I was a freshman in college. During my second semester, I started dating this guy. Naturally, I couldn’t wait to tell my friends all about him. He was by far the best prospect I’d had (I didn’t have the best track record in high school), so I called one of my friends one afternoon to tell her about him. I was beyond giddy, and considering the fact that she was one of my best friends, I thought she’d be happy for me.
But she wasn’t.
She was critical, unexcited and almost cold. I remember hanging up the phone and feeling like I had just been punched in the gut. There I was, with some big news that should have instigated some much desired giggling and girl talk, but instead, all I felt was disappointment. She had let that feeling of insecurity get the best of her and had unknowingly, hurt her best friend in the process.
I will never, ever forget what that felt like.
Now, don’t get me wrong. I’m not saying that insecurity is easy to handle. It’s so hard to watch someone else get the one thing you want most. I’m not denying that for a second. But let me encourage you, friend. Don’t ever let your insecurity take away an opportunity for you to be excited for other people. There is no greater feeling than to watch someone you love and care for have their dreams become a reality. Don’t let the temptation of insecurity ruin that feeling for you.

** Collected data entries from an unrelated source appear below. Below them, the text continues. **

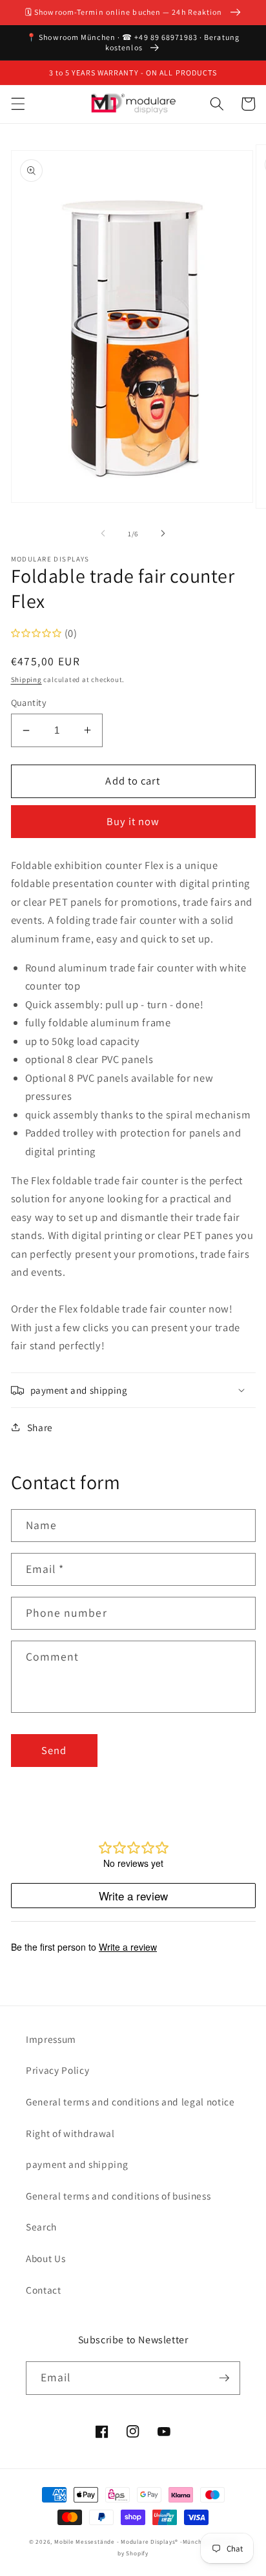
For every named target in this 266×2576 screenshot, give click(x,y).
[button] (17, 103)
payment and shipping (77, 2164)
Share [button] (40, 1427)
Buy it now (133, 821)
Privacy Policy (57, 2070)
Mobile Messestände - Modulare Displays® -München (131, 2542)
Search (41, 2226)
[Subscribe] (224, 2378)
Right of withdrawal (70, 2133)
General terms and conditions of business (118, 2195)
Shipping (26, 679)
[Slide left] (103, 534)
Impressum (51, 2039)
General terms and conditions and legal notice (130, 2101)
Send (53, 1750)
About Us (45, 2258)
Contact (43, 2289)
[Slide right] (162, 534)
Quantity (29, 702)
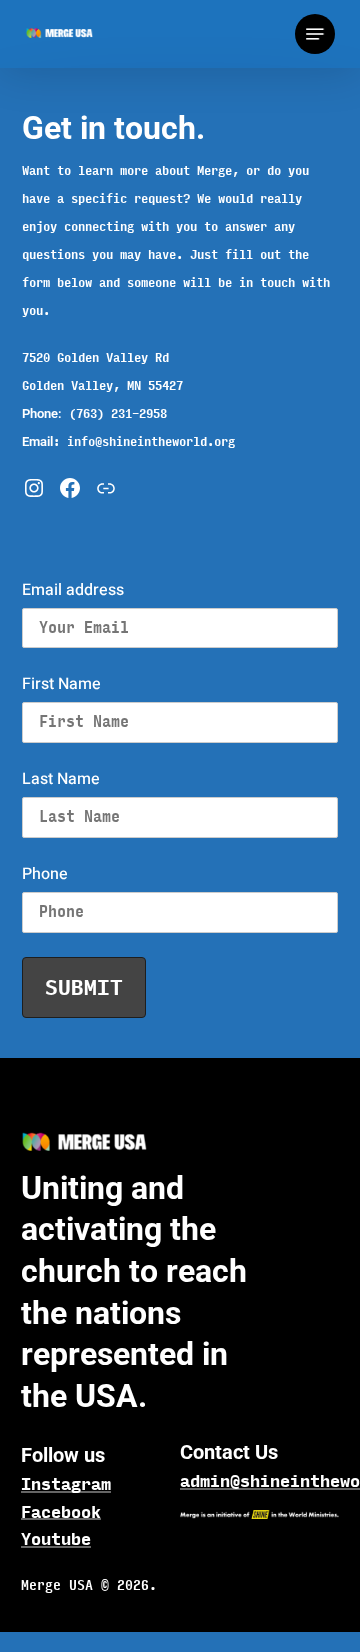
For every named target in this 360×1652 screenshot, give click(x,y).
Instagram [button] (66, 1484)
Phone (45, 874)
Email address (73, 590)
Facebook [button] (61, 1512)
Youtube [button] (56, 1539)
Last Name (61, 779)
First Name (61, 684)
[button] (315, 34)
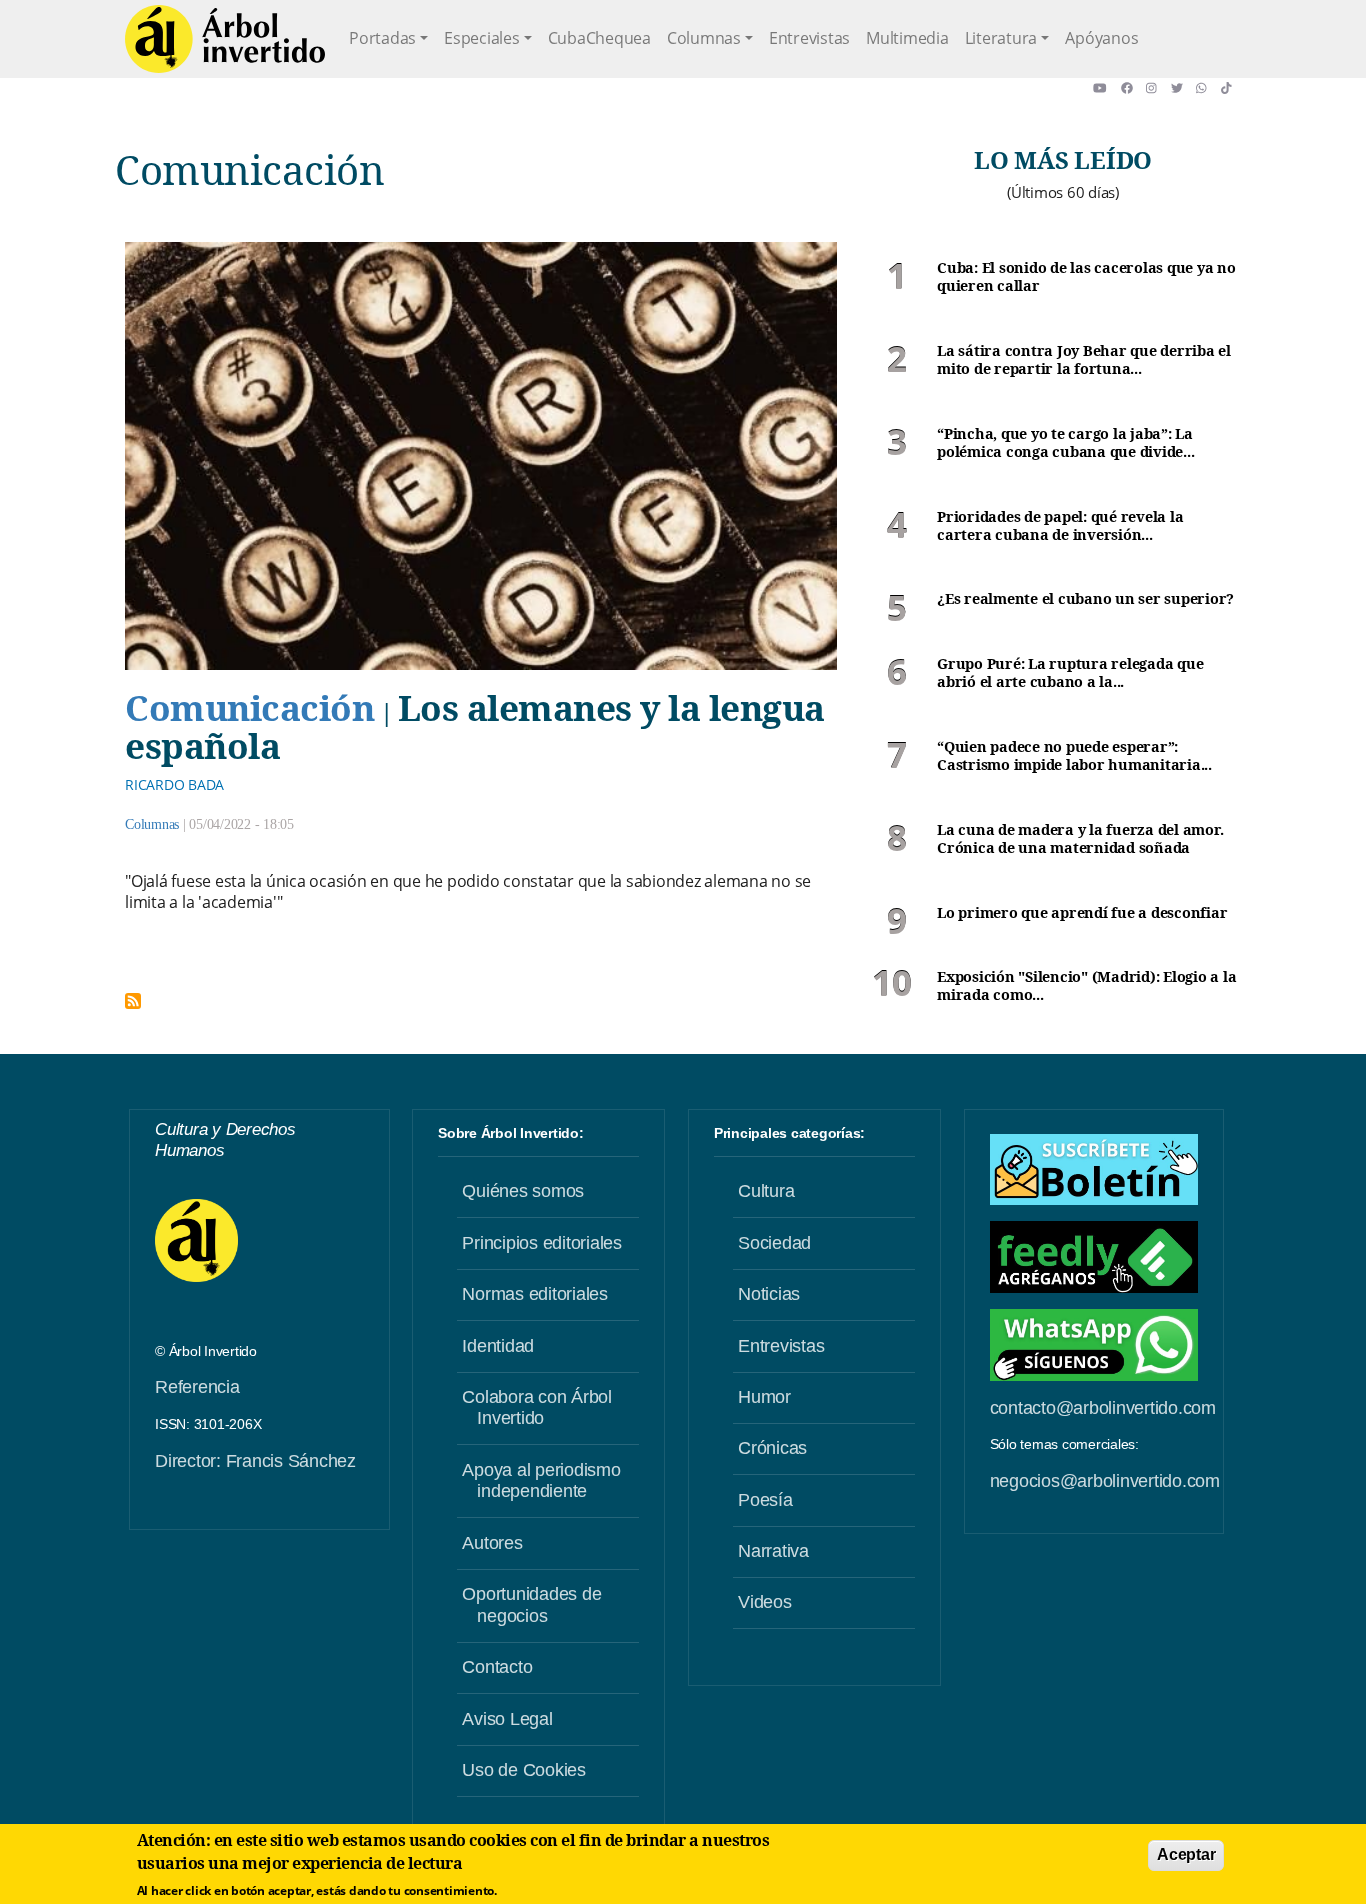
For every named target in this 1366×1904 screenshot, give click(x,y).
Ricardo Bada (174, 784)
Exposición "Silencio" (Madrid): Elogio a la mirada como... (1086, 986)
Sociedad (774, 1243)
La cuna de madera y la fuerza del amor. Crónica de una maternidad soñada (1080, 839)
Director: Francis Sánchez (255, 1461)
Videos (765, 1602)
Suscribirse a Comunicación (133, 1001)
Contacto (497, 1667)
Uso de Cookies (524, 1770)
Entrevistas (809, 38)
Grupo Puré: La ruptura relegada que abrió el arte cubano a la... (1070, 673)
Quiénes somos (523, 1191)
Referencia (197, 1387)
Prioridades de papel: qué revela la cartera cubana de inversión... (1060, 526)
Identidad (498, 1346)
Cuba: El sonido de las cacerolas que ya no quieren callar (1086, 277)
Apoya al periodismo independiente (541, 1481)
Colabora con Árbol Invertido (537, 1408)
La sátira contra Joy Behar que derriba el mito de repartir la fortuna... (1084, 360)
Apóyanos (1101, 38)
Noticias (769, 1294)
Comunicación (249, 707)
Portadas (382, 38)
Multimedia (907, 38)
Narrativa (773, 1551)
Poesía (765, 1500)
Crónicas (772, 1448)
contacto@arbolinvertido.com (1103, 1408)
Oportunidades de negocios (531, 1605)
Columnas (704, 38)
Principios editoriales (542, 1243)
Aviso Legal (507, 1719)
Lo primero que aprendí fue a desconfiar (1082, 913)
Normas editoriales (535, 1294)
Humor (764, 1397)
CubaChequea (599, 38)
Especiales (482, 38)
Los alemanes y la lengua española (475, 726)
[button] (1106, 88)
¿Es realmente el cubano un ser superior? (1085, 599)
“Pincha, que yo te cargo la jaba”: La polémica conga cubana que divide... (1065, 443)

My dad has always taught me to live by the Golden Rule. He paraphrased it as, “Treat people the way you want to be treated.” Think about that. Don’t you want your friends to be overjoyed for you when something amazing happens? Don’t you want them to be your biggest fan, always cheering you on? Don’t you want them to stand next to you, giddy with excitement as your dreams finally come true? Of course you do! We all do. And as the Maid of Honor, that’s exactly what I get to do for my friends over the next few months.
So through every shower, every dress fitting, every bachelorette weekend and every first dance, I will never forget what an honor it is to stand next to my best friends as they each marry the man of their dreams. Not to mention, I get to tell embarrassing stories about them in my speeches. I get to eat my weight in wedding cupcakes. I get to hold their dress up while they pee. And I get the best view in the house to watch them walk down the aisle.
I’ve helped them deal with their frogs, and now, I get to watch them secure their prince. And that’s what puts the “honor” in Maid of Honor.